EXERCISE GOAL
Search the records for the word "badge". Copy every line where it appears.

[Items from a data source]
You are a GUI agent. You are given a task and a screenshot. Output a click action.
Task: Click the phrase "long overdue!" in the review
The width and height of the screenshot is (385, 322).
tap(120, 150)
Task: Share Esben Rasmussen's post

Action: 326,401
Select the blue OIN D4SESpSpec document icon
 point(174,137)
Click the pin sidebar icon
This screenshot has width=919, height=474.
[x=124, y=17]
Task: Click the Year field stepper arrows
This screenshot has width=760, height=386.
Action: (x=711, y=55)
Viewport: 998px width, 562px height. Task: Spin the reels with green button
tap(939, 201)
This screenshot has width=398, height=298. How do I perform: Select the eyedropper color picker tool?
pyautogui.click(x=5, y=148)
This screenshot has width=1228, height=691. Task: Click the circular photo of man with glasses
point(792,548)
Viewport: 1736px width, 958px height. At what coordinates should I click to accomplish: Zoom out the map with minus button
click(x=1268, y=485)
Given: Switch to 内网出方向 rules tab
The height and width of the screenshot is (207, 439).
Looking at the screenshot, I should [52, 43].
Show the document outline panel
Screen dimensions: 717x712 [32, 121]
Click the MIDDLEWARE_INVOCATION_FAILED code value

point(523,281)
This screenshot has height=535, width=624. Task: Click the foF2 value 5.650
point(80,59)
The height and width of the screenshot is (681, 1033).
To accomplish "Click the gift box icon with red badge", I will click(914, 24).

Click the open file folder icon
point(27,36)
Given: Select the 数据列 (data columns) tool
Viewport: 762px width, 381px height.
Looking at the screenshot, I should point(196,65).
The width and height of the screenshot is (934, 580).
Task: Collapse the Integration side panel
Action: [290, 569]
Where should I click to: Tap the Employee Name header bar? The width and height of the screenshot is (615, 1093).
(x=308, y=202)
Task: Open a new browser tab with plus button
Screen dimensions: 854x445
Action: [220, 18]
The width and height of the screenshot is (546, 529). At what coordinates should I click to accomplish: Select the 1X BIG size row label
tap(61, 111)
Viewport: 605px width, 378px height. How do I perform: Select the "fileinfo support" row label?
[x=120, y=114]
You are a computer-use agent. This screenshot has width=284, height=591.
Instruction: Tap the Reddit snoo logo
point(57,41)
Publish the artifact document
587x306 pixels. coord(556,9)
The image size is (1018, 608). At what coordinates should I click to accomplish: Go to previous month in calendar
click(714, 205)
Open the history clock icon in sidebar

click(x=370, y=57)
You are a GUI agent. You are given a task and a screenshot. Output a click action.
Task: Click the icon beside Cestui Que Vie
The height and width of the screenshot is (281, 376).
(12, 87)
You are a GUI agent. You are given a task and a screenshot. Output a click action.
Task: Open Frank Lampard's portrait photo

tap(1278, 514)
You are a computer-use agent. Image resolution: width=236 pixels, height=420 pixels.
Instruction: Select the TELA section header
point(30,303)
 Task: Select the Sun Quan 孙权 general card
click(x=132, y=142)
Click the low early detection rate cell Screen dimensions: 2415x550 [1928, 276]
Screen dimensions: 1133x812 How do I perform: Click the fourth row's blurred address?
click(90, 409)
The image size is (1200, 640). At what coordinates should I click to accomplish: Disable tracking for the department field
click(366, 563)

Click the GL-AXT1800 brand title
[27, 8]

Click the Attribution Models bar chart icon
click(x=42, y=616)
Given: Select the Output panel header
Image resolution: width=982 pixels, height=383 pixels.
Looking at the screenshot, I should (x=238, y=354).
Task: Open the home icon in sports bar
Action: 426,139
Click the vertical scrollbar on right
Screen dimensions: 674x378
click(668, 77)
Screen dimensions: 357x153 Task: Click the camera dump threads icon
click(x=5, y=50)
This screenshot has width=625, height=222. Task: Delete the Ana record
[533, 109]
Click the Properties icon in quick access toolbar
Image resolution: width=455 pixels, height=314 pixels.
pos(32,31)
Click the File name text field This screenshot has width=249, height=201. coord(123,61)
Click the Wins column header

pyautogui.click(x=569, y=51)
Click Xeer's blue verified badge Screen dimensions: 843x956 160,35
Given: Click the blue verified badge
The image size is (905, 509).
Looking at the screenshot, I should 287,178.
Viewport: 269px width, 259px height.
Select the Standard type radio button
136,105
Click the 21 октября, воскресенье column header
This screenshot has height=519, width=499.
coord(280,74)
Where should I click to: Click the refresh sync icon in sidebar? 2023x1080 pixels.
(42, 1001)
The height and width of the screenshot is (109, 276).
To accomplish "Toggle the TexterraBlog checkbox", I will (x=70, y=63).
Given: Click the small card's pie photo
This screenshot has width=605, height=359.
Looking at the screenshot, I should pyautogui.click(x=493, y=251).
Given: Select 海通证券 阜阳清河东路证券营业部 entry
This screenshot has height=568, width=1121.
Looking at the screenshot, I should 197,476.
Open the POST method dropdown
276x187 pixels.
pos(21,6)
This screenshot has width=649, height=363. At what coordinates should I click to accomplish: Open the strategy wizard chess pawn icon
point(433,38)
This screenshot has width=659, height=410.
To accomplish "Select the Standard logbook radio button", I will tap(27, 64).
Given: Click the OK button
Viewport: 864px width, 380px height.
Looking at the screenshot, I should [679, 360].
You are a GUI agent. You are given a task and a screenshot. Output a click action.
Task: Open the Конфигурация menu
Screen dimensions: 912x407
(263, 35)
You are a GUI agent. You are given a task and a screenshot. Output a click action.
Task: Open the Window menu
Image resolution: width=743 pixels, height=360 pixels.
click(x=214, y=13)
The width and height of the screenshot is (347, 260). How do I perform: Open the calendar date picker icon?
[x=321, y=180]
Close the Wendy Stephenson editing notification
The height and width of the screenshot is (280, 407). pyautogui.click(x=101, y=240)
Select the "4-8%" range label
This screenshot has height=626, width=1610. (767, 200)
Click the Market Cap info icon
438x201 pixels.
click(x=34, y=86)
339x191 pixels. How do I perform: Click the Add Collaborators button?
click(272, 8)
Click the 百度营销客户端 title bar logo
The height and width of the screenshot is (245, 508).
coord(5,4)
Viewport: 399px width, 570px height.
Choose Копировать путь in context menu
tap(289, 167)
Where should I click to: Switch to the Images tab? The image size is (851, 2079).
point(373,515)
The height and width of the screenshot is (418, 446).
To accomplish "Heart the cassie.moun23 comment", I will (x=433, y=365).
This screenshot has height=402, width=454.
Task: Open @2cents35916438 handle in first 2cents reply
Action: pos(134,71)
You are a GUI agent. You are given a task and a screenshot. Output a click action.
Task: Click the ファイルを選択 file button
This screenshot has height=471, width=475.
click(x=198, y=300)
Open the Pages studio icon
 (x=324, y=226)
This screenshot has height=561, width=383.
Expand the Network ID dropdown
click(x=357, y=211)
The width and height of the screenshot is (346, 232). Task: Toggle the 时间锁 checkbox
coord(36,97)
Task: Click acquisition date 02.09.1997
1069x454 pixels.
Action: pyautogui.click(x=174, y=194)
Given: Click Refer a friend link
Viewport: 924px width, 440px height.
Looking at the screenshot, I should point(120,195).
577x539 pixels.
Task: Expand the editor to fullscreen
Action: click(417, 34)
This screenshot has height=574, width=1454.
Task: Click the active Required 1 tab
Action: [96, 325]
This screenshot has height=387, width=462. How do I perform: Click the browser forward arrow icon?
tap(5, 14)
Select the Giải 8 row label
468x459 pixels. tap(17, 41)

YOUR RESPONSE
To accomplish "Click the gift box icon with red badge", I will click(914, 24).
Click Xeer's blue verified badge Screen dimensions: 843x956 160,35
Given: Click the blue verified badge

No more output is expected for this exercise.